ROMA - Non si arresta la polemica sui vaucher, e questa volta a parlare è Stefano Fassina di Sinistra Italiana. Che contesta al governo Gentiloni il clima di «sopresa» per gli ultimi dati sul mercato del lavoro, che invece a suo avviso erano largamente prevedibili. «Sulla valanga di voucher generati dal JobsAct, il governo fa finta di trovarsi di fronte a un evento inaspettato e imprevedibile, mentre è stato facilmente e largamente previsto. Come è stato previsto il costosissimo (circa 18 miliardi di euro) effetto effimero dei contratti a cosiddette tutele crescenti e l'impennata dei licenziamenti per giustificato motivo", afferma.

Riforma liberista
«Quella che è stata raccontata dall'ex presidente del Consiglio e dalla sua corte - prosegue l'esponente della sinistra - come 'la riforma più di sinistra' si è rivelata in pochi mesi nella sua natura liberista, finalizzata alla precarizzazione e svalutazione del lavoro.
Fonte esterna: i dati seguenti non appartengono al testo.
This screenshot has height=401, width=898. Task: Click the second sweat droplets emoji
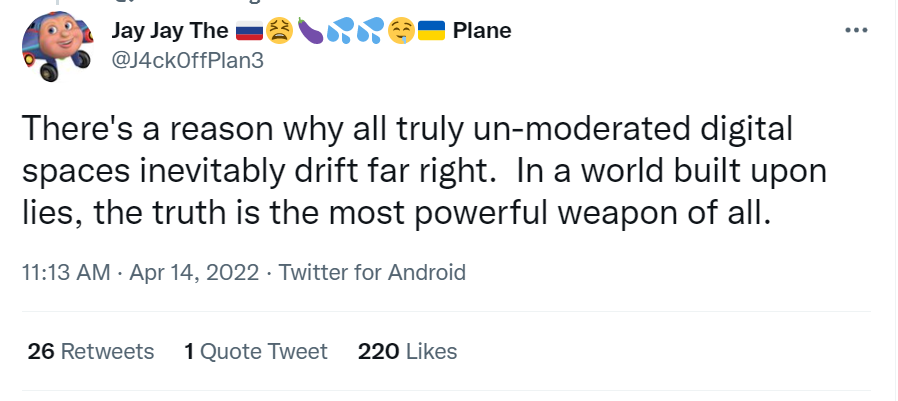point(369,31)
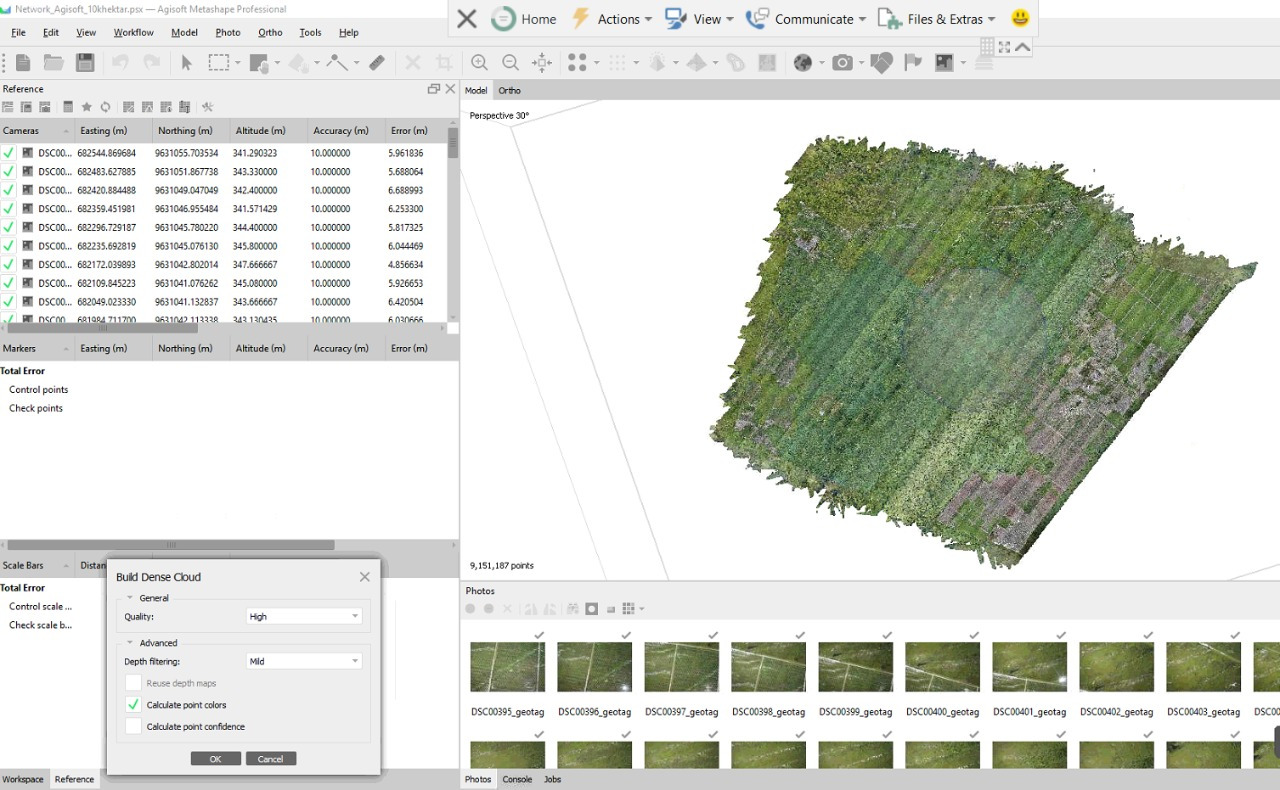Click the Save project icon
1280x790 pixels.
tap(85, 62)
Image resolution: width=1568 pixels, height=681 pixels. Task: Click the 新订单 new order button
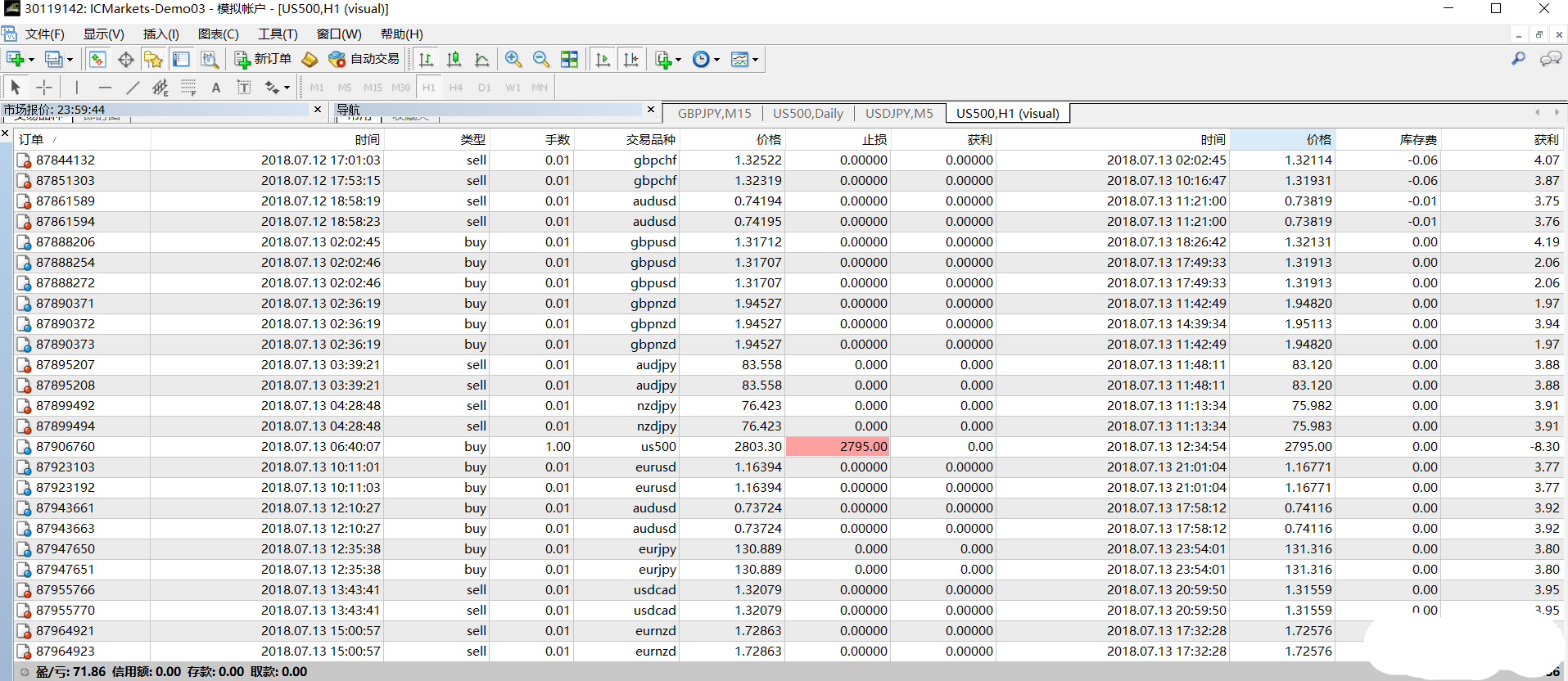click(263, 59)
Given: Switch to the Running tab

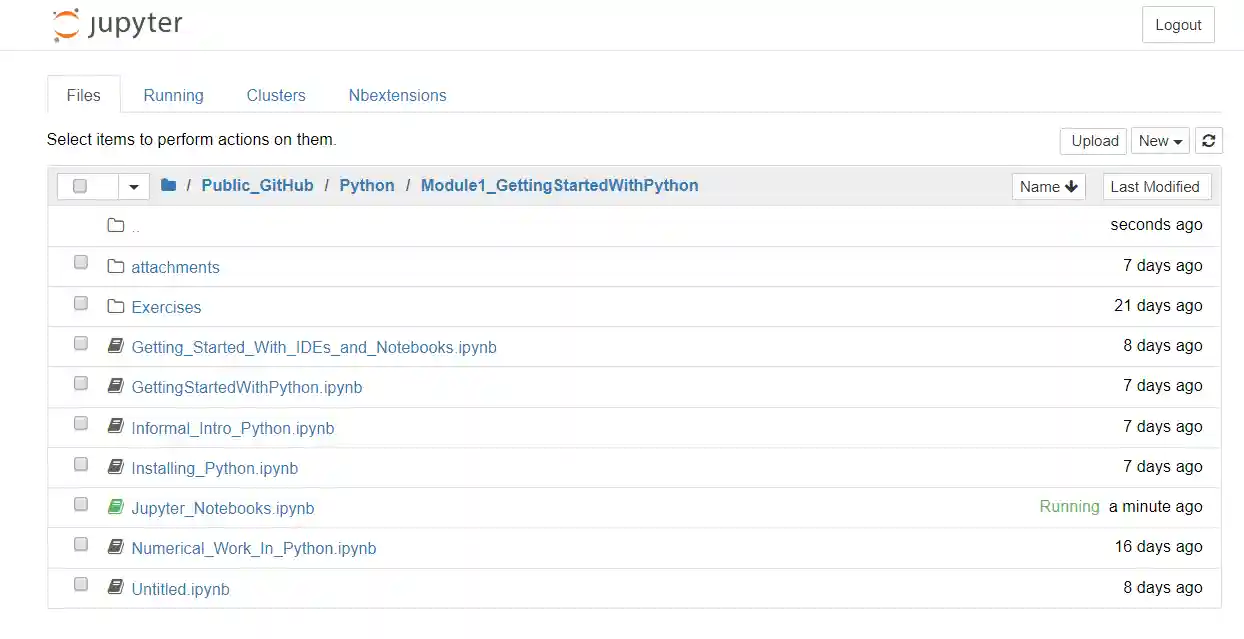Looking at the screenshot, I should (173, 95).
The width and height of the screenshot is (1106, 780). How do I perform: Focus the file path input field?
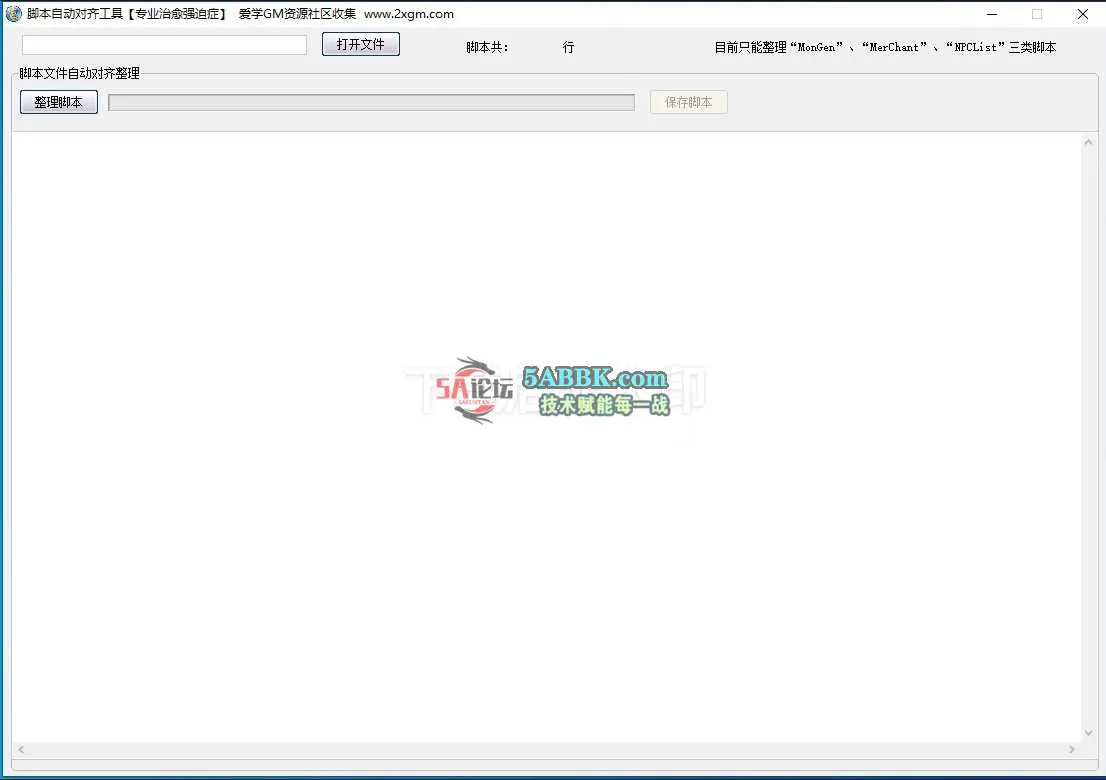click(x=164, y=45)
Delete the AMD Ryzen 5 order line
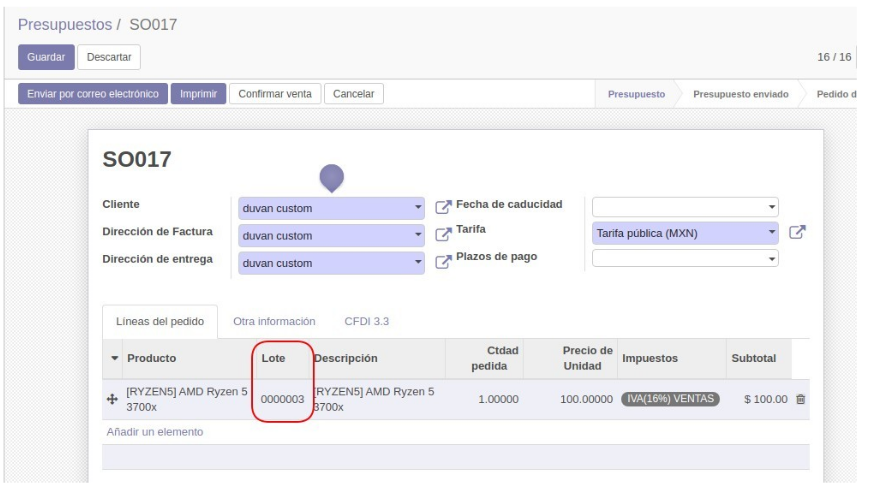This screenshot has height=493, width=870. coord(800,400)
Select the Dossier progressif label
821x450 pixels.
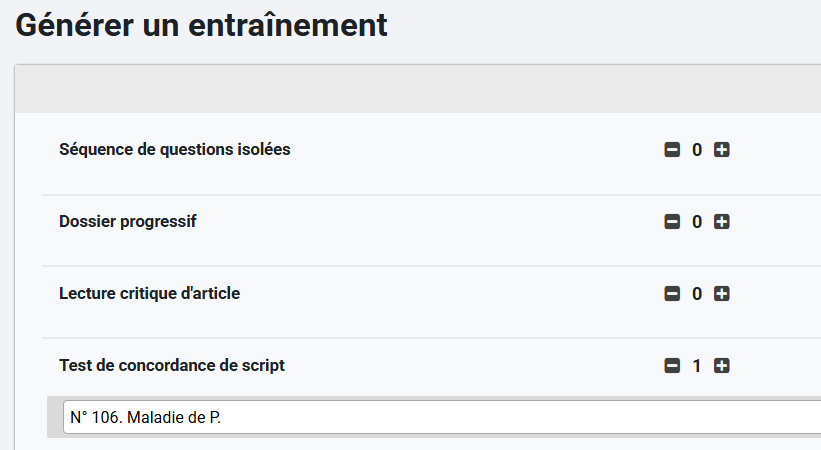click(x=128, y=222)
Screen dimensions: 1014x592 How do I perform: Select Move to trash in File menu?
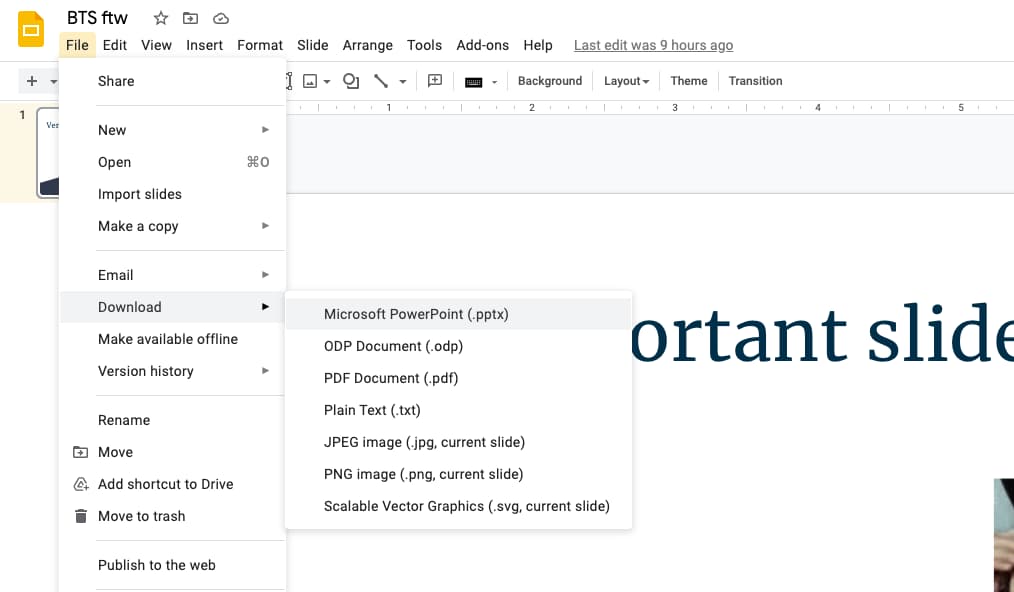(141, 516)
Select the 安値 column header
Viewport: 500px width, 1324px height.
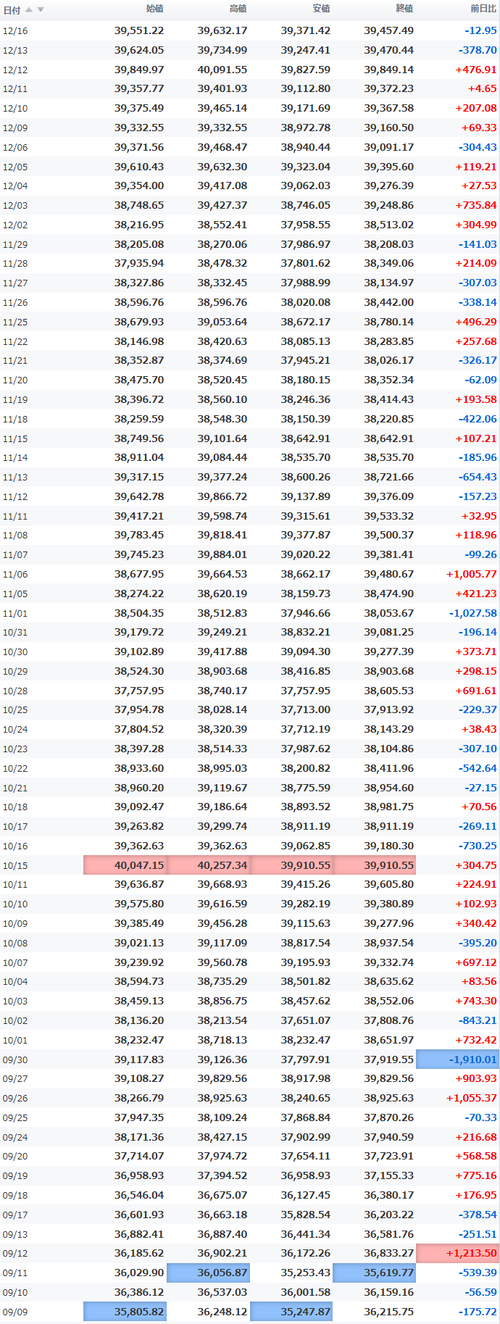(321, 9)
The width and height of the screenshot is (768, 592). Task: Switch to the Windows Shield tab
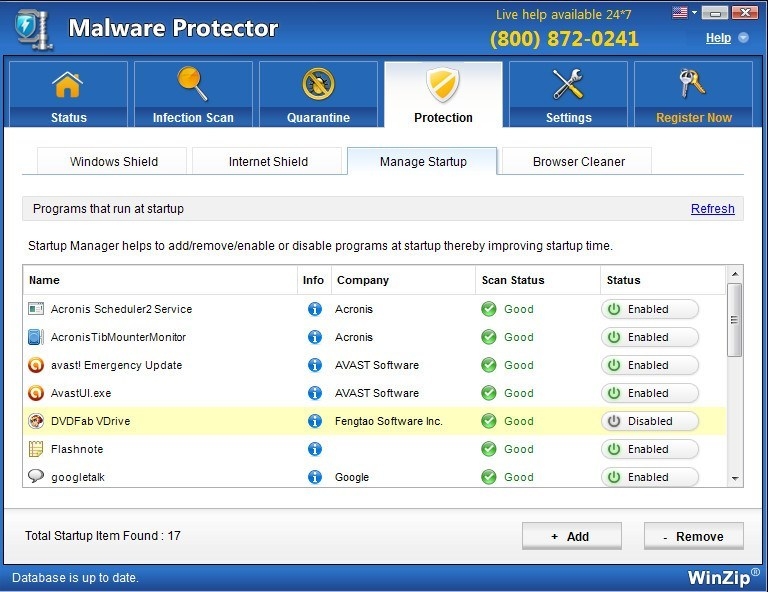[114, 161]
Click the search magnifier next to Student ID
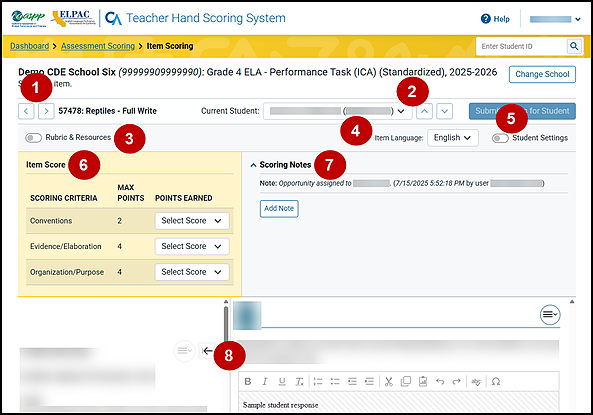593x415 pixels. click(x=574, y=46)
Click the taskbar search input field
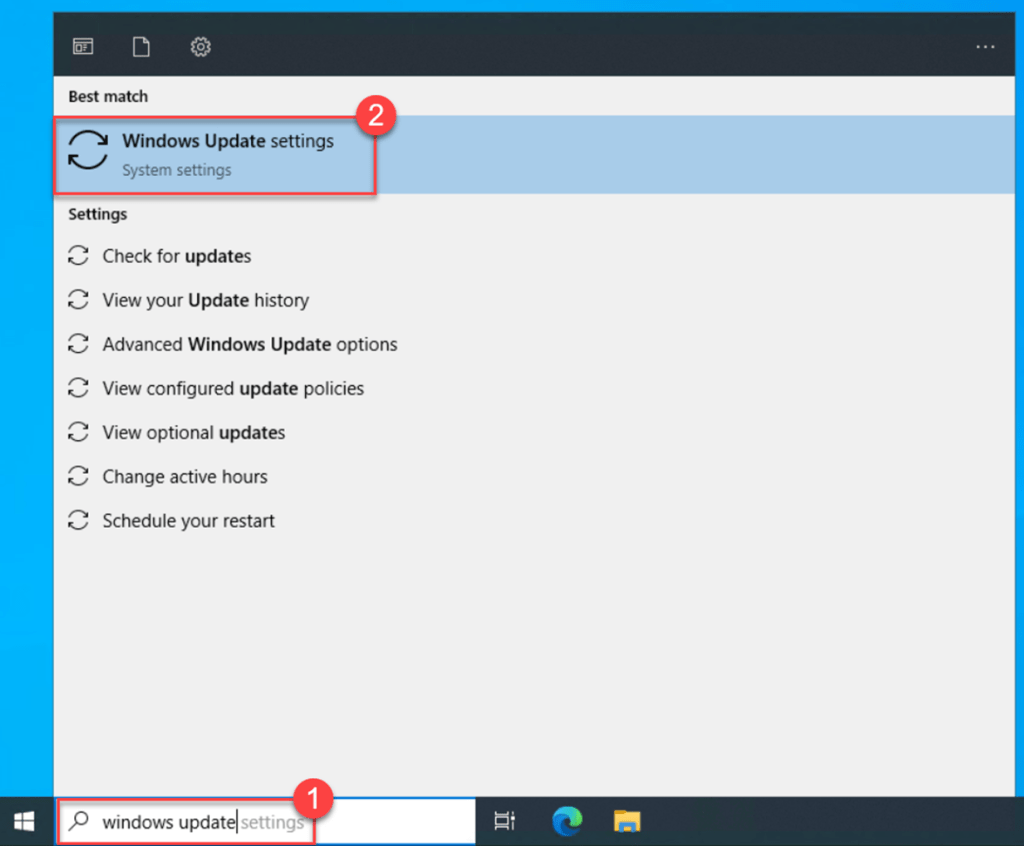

Ora non basta qualche aggiustamento a margine per evitare i referendum: il JobsAct va eliminato. In un Paese normale - conclude Fassina - i protagonisti politici e tecnici dovrebbero assumersi le responsabilità del fallimento».

Abolire i voucher
Dello stesso avviso Arturo Scotto, capogruppo dei deputati di Sinistra Italiana, che afferma: «Sembra che il Governo voglia mettere mano ai voucher per evitare il referendum promosso dalla Cgil. Se così fosse, la strada sarebbe una sola: abolirli. E noi la sosterremmo in Parlamento e nel Paese».  «Se invece dovessimo trovarci di fronte a un puro e semplice tentativo di maquillage normativo, volto esclusivamente a perseguire l'obiettivo di aggirare le urne, si tratterebbe - prosegue - di un'inaccettabile mistificazione. Uno scippo della volontà popolare che vedrà la ferma opposizione di Sinistra italiana».